Adelphi student activities include academic interests, cultural and language clubs, sports and recreation, religious / Interfaith Center, arts organizations, volunteer opportunities, fraternities, and sororities.

===LGBTQ community===

The Campus Pride Index awarded Adelphi five out of five stars for LGBTQ-friendly campuses. Student resources include the Multicultural Center, SafeZones and SafeZone training, Gender-inclusive housing options, availability of designated all-gender restrooms, organizations and events (including Gender and Sexuality Alliance, Coming Out Day, Pride Week, Transgender Awareness Week), an Alumni Affinity group, mentoring, support and counseling.

==Athletics==

The Adelphi Panthers are the athletic teams of Adelphi University. The Panthers compete at the NCAA Division II level for all sports and have been a member of the Northeast-10 Conference since 2009.

Since transitioning to the Northeast-10, the Adelphi Panthers have played in the East Region. In 2013, the Panthers were awarded the 2013 Northeast-10 Presidents' Cup, an honor awarded to the institution that compiles the most total points from all of its programs competing in league championships.

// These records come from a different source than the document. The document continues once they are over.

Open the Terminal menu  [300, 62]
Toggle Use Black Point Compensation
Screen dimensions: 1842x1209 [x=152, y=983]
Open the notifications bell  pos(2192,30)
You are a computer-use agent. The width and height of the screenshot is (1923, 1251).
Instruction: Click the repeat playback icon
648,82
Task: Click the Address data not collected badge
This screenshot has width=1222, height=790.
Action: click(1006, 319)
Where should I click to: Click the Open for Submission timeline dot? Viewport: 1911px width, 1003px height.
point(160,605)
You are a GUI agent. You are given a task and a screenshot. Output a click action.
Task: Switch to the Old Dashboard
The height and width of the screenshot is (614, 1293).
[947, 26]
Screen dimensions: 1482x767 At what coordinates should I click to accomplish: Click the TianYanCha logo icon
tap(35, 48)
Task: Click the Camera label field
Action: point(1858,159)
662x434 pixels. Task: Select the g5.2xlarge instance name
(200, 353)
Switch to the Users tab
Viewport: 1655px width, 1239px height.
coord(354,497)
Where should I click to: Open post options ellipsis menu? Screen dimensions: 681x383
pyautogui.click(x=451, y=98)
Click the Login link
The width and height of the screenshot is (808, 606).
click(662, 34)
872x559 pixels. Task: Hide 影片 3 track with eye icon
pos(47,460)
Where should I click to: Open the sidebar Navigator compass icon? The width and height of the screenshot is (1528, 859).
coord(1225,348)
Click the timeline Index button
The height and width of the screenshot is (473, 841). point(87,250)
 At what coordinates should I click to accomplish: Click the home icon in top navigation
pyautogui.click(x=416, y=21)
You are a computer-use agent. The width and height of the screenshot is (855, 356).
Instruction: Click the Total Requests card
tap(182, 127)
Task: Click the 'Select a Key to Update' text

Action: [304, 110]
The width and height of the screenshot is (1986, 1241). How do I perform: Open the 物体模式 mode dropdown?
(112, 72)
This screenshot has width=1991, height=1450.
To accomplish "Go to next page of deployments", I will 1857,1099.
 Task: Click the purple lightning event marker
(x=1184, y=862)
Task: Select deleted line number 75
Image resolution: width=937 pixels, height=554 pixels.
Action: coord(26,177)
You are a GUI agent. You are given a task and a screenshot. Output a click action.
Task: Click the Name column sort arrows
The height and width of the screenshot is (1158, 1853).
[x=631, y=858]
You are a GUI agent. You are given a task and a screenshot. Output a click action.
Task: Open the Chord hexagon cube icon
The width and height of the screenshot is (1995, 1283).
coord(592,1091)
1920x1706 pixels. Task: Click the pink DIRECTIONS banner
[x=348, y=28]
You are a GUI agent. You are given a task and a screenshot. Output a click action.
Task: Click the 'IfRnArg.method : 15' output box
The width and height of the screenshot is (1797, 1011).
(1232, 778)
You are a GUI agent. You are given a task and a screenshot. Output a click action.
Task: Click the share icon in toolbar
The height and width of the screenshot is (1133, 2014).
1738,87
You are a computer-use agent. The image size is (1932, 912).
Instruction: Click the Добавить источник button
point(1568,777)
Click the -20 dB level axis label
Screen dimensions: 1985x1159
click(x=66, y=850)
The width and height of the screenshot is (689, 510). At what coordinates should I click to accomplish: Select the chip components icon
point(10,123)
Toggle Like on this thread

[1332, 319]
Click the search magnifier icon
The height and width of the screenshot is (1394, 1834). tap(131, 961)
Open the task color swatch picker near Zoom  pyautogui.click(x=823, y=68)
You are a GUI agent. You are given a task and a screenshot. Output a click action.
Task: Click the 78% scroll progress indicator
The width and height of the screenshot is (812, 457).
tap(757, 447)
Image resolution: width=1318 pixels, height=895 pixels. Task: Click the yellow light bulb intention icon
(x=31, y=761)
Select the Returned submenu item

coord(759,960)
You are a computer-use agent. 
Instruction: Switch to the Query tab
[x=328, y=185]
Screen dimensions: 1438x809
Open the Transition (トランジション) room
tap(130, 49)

==Notable alumni and faculty==

Notable alumni of the university include entertainers Chuck D and Flavor Flav of rap group Public Enemy, playwright Jonathan Larson, author and MacArthur Fellow Jacqueline Woodson, athlete Mike Windischmann, who was captain of the 1990 United States World Cup soccer team, advertising executive Ruth Fanshaw Waldo, and Prime Minister of Sint Maarten Leona Marlin-Romeo.

Notable faculty have included sex educator and Holocaust survivor Dr. Ruth, Pulitzer Prize-winning composer Paul Moravec, and US Labor Secretary Frances Perkins.